MT McGuire Books

I’ve got my inner lumberjack out and the painters in: Luck is in the eye of the beholder.

We have a tree in our garden. We have several but this one hangs out over the road. About a year ago now, it was hit by a recycling lorry. You know, one of those ones that appears jacked up with a metal box on top that is so dented it isn’t really a box any more, but looks as if it has been distressed, via the medium of carefully lobbing it off Beachy Head, before fitting. They’re big and tall these lorries which is how it hooked the lowest branch of the tree. There was a lot of creaking the branch bent a bit and then, thank heavens, it pinged back into position and the lorry went on it’s way.
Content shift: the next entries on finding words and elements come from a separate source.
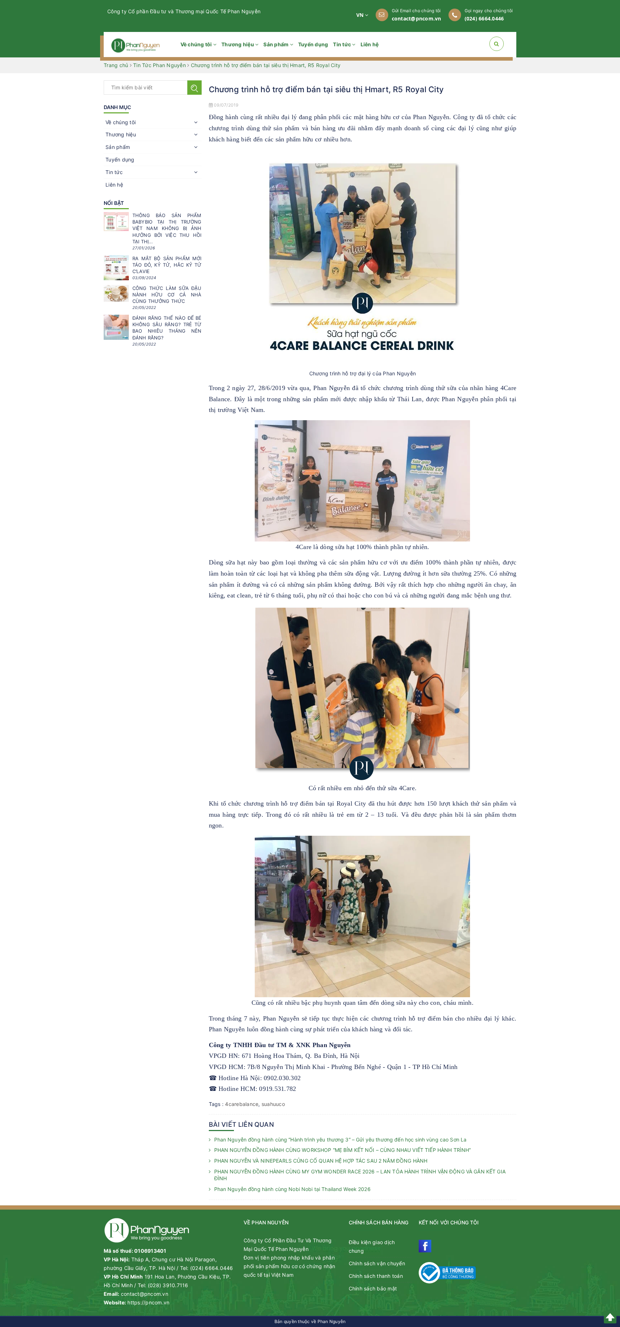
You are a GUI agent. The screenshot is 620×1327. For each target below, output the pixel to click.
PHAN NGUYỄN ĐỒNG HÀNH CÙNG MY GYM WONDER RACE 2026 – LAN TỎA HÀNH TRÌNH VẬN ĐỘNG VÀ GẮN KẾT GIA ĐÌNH (360, 1175)
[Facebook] (425, 1246)
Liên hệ (370, 44)
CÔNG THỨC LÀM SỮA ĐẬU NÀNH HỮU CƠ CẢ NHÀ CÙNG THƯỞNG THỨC (167, 294)
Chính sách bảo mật (373, 1288)
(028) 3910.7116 (168, 1285)
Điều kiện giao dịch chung (372, 1246)
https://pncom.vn (148, 1302)
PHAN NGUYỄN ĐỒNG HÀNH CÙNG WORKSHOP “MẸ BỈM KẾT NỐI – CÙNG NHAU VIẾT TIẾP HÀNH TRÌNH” (342, 1150)
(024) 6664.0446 (484, 18)
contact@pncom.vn (416, 18)
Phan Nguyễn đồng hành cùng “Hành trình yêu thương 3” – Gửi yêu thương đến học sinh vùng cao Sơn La (340, 1139)
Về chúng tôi (196, 44)
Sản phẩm (276, 44)
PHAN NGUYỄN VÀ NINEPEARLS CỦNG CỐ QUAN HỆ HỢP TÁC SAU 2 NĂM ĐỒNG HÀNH (321, 1161)
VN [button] (360, 14)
Phew,” we all thought, watching from the kitchen. But it wasn’t ‘phew’. It had cracked the branch without us realising and it hung lower after that, high enough, for the winter, but when the spring came and it was covered in leaves and seeds we could hear it getting lorry dinked more often.
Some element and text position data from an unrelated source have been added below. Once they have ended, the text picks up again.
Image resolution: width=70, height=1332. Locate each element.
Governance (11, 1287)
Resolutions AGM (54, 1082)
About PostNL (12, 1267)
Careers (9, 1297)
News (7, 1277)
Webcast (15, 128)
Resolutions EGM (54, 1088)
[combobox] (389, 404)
So McOther and I discussed it on the way to my parents this weekend. We’d get it pollarded, we decided. When we got home, the offending branch had a big crack in it and new wood showing. It was hanging even lower, precariously over a small red citroen.

It’ll fall and crush that,” I said. “We ought to find out who it belongs to and get them to move it.”

It’ll be fine, said McOther. That branch isn’t coming down any time soon.”

Hmm…” I said. McOther is a qualified engineer, which makes him think he can comment with knowledge and certainty about pretty much anything. I’m not an engineer, but I am a bumpkin, so I know what a bit of tree that’s about to fall off looks like.

We found a pair of police bollards we borrowed for moving in in — which I was supposed to have taken back to the police station; 4 years ago — and put them hopefully under the branch, or at least in the bits under the branch which weren’t occupied by red citroen and went back indoors.

This morning as I was leaving with McMini a large lorry went past and with a horrible rending and cracking of wood, it removed the branch.

Fucking hell! Shit! The red citroen!” I shouted, throwing a stressed, “You didn’t hear any of that!” back at McMini as I bounded over to the fence.

Amazingly, the red citroen was unscathed. The lorry had taken the branch with it a little way and deposited it about an inch in front of the bumper.

Praise the Lord the citroen is unharmed,” I said.

The lorry driver stopped and got out. There wasn’t much either of us could do, except be very, very glad about the citroen’s narrow escape — he’d clonked the branch on the way up too which would definitely have been automotive curtains. I asked him if he thought he could get the branch to the side of the road. I think he was delivering malt to the micro brewery round the corner because he did, without any trouble, and I had to saw it into four pieces. After that there wasn’t much more we could do, we bade each other a cheery goodbye and on he went.

Cursing my luck at yet another thing thrown in my path to the computer and my writing, I returned from the school run put on my baseball cap and checked shirt got the saw, secateurs, big cutters, huge suede bus-driver’s luggage removing guantlets stolen from National Express (which I still use for gardening after all these years) etc out and removed the branch from the road. It was a big fuck off branch and I was proud to have it sawed, broken and chopped into manageable pieces in two hours. I divvied it up into logs, kindling and brown bin fodder and put it away.

What does this have to do with luck?

Well, sure, it was unlucky that the branch fell down but it was very lucky that it didn’t hurt anyone or break someone’s car. I fear it may well have damaged the lorry. I didn’t look and luckily, neither did the guy driving.

On one level, I was unlucky having to remove it today, when I’d wanted to write. On the other, there are certain, hormonally charged days in each month when writing is impossible. Yes, hormones screw us ladies up THAT badly. And there’s nothing like a bit of exercise to help with stomach cramps. So while it could have been bad news, I ended up feeling better sooner than I normally would and seeing as I’d only have been staring at my screen/book/notes/whatever getting steadily more and more pissed off, it was probably a stroke of good luck that I had to get my inner Lumberjack out, when I had the painters in.

On terminally unproductive days it’s hard to walk away from the er hem, terminal. Even if you know it’s the right thing to do. Today, fate made the decision for me.

As I chopped and sawed and pootled around I found myself whistling merrily. It was only after a while that I realised what the tune I was whistling was. And now I am clearly doomed to have it going through my head all day. But it’s not so bad. After all, it’s a cheery tune.